1st woman to assume command of Billings National Guard troops

2014-07-13T00:00:00Z 2014-07-14T06:42:11Z 1st woman to assume command of Billings National Guard troopsBy CHRIS CIOFFI ccioffi@billingsgazette.com The Billings Gazette

History will be made at the Montana Army National Guard Armory, 2915 Gabel Road, on Sunday when Maj. Renea Dorvall is formally installed as the first female commander of the 190th Combat Service Support Battalion.

Dorvall’s installation marks the first time that a female has been appointed commander of one of the four deployable Montana Army National Guard battalions.

“Getting assigned as a battalion chief is not only a humbling assignment but an enormous responsibility,” the Plentywood native said.

The significance of being the first woman to hold the post is not lost on Dorvall, but she said anyone who has worked hard enough to reach this level should be proud of their accomplishments.

“If you’re fortunate to get this assignment it’s just as rewarding, regardless of gender,” she said.

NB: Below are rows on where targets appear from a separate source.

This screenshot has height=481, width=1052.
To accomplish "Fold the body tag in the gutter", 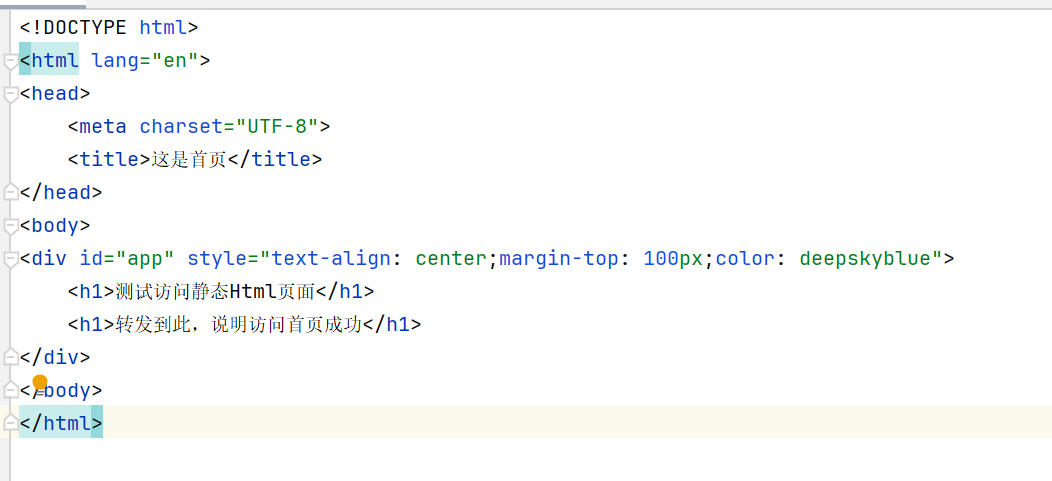I will coord(11,227).
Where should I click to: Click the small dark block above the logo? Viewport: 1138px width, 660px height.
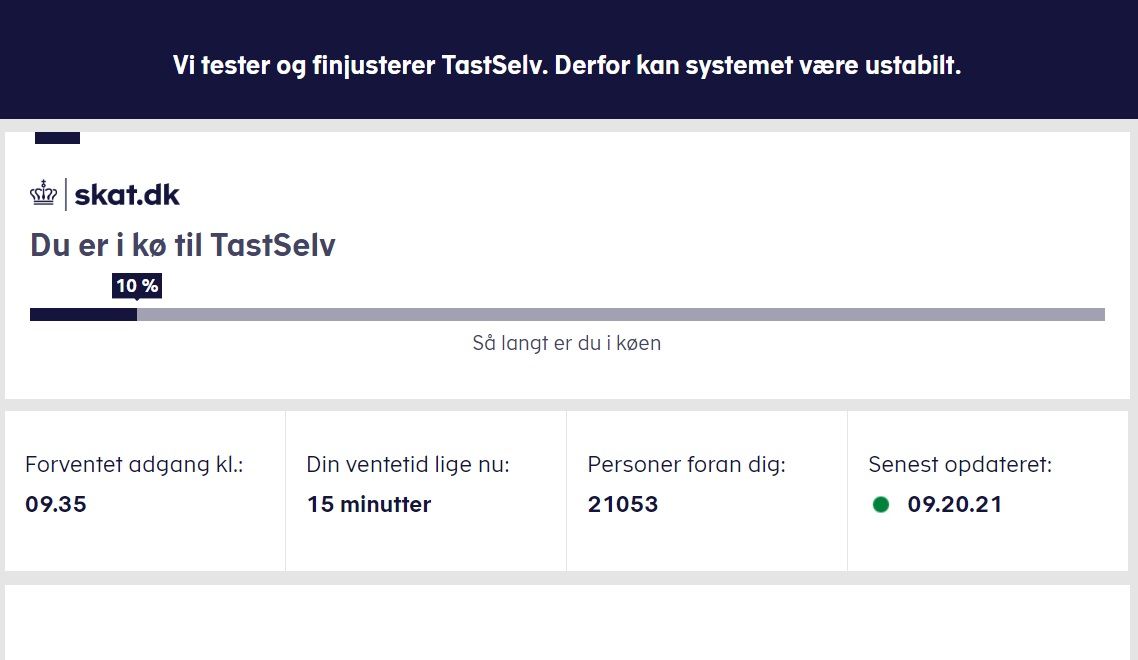point(57,138)
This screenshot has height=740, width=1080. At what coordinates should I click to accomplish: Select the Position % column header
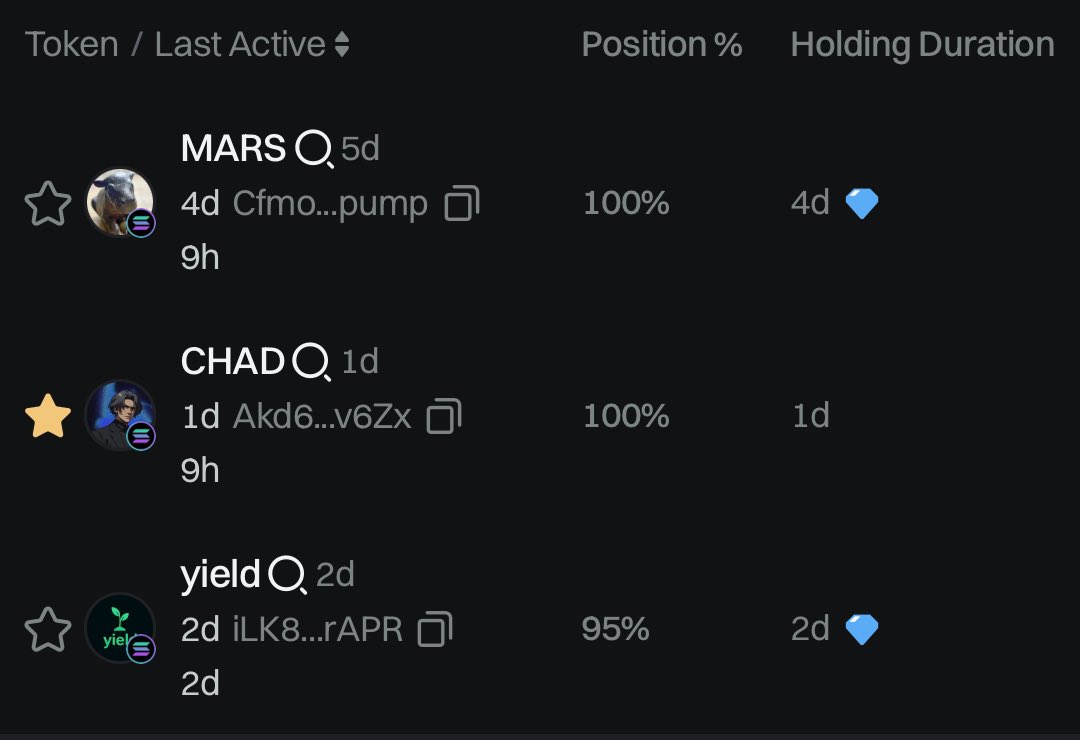click(661, 45)
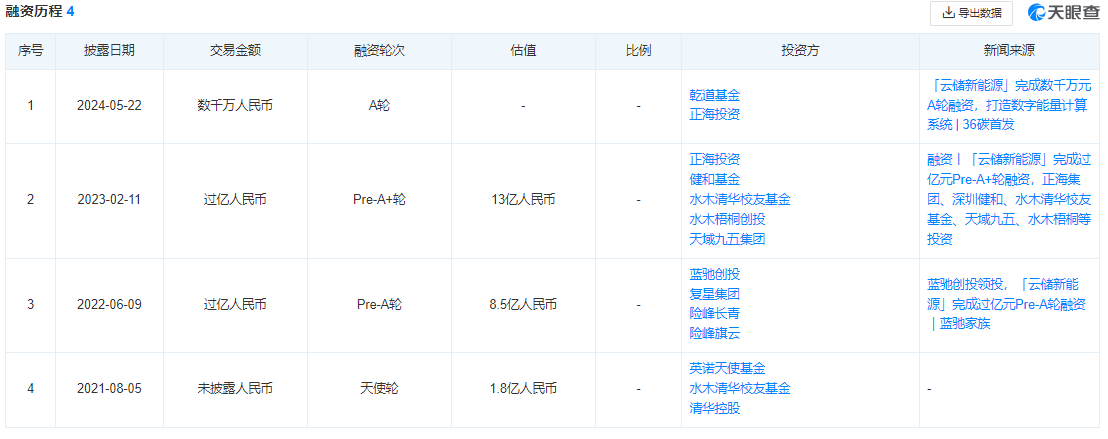1108x439 pixels.
Task: Open 险峰旗云 investor link
Action: point(714,334)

To take the post in Billings, Dorvall left her position as executive officer of the 495th CSSB in Kalispell. She returned from a deployment in Afghanistan with the battalion in November 2013.

She will take over for Lt. Col. Geron Wade, who has finished his term at the 190th and has been reassigned to the Joint Force Headquarters in Helena.

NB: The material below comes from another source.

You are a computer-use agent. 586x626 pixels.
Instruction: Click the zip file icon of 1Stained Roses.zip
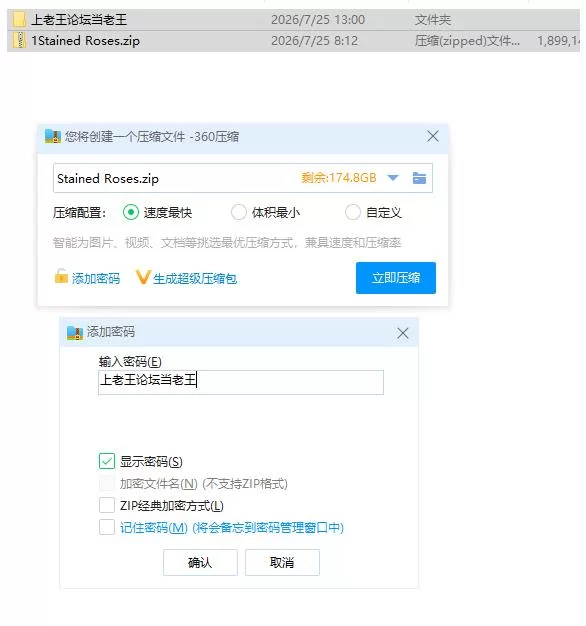[19, 40]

Over 600 troops are under the command of the 190th Combat Service Support Battalion — about 350 of them are in Billings. The rest are scattered across Montana in Malta, Glasgow, Harlowton, Dillon, Livingston, Miles City, Culbertson and Sidney.

About 2,800 troops serve in the Montana Army National Guard.

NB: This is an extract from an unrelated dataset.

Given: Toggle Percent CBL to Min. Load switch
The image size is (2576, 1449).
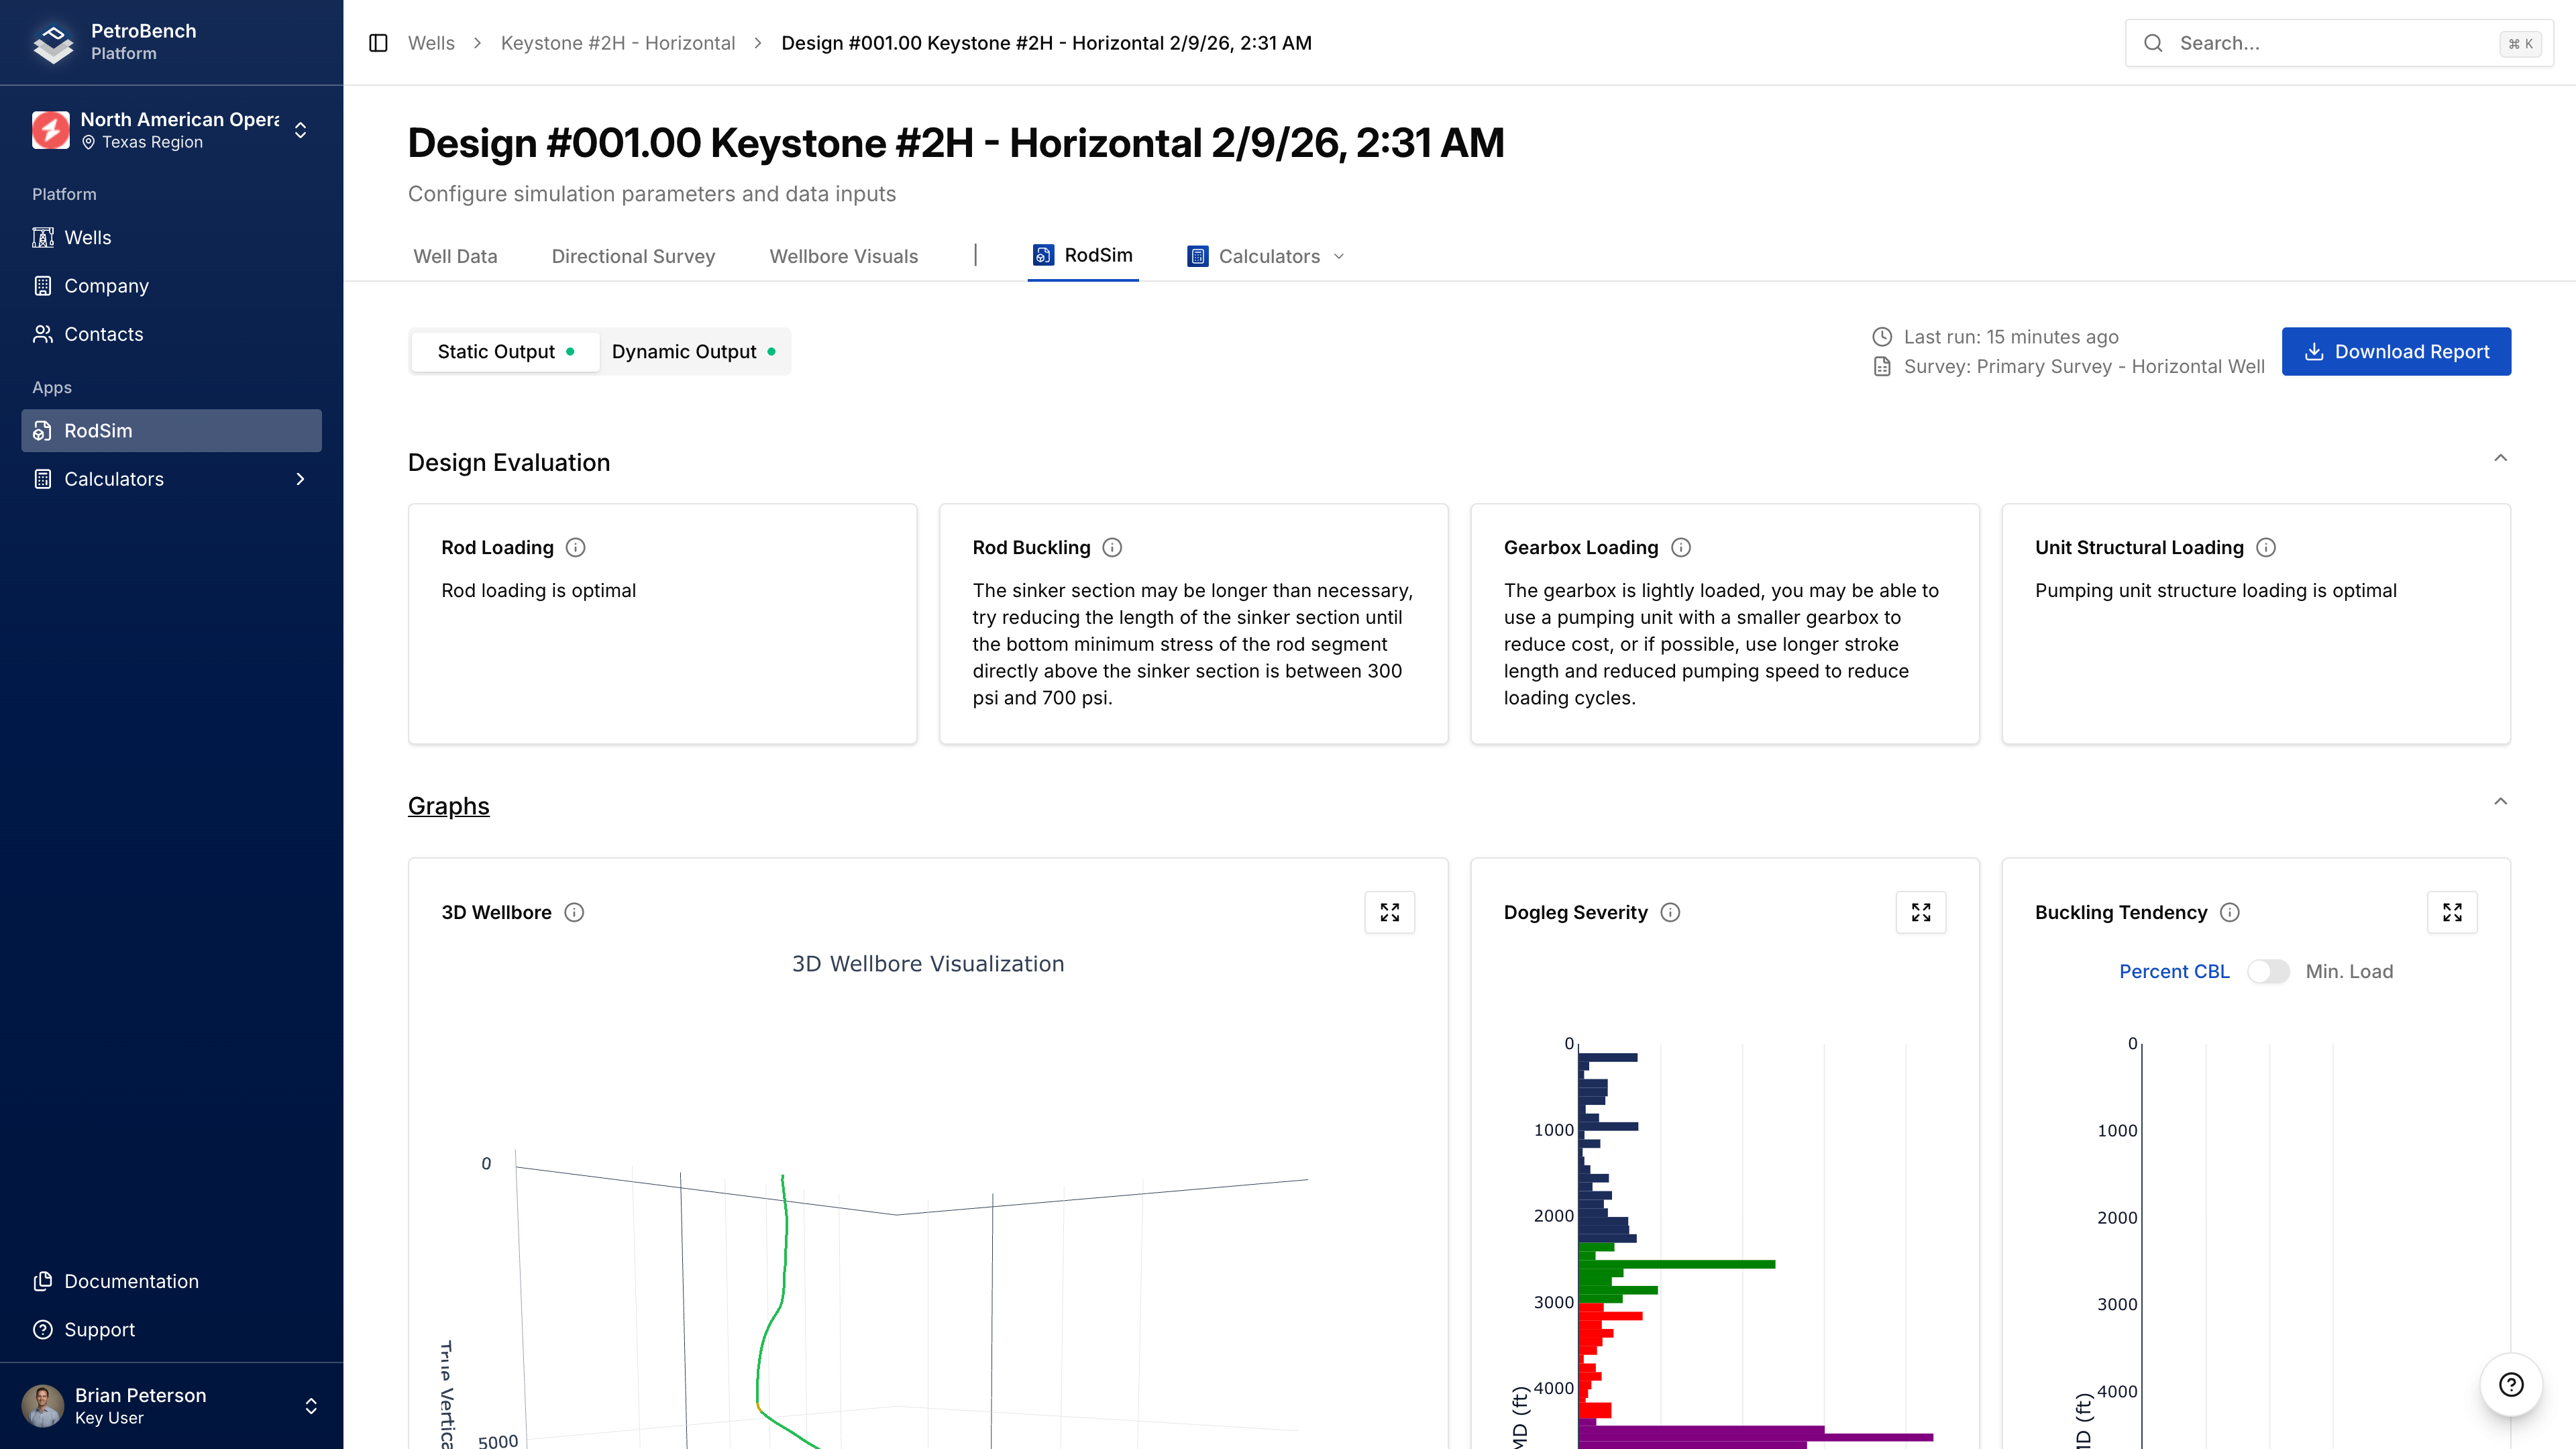Looking at the screenshot, I should (2267, 971).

When deployed, a CSSB’s job is to make sure soldiers on the front lines are supplied with food, munitions and supplies to accomplish their mission.

As commander of the 190th CSSB, Dorvall plans to make sure every troop is a cohesive part of the group. “It’s the team that succeeds,” she said.

Getting people ready at a moment’s notice is crucial for a successful mission at home or abroad, and Dorvall’s new job will give her a chance to encourage troops to reach their potential.

“It’s just an opportunity to work with soldiers and empower a team to be trained for their wartime and peacetime missions,” she said.

Dorvall enlisted in 1987 at age 19. She has been part of the guard ever since, except for a five-year break from 1996 until 2001 which she took to be with her children, now 17 and 19 years old. She is married to Rick Dorvall.

It’s been a long path rising up the ranks, but Dorvall believes her perspective helps her be a good leader. “I’ve grown up in the Guard so I understand what it is like to be that enlisted person,” she said.

Like many, Dorvall said she wasn’t quite sure what her future held when she began her career but, the military is willing to invest in people and give them the training they need to succeed.

Serving your military is an honor, she said, “Serve proudly.”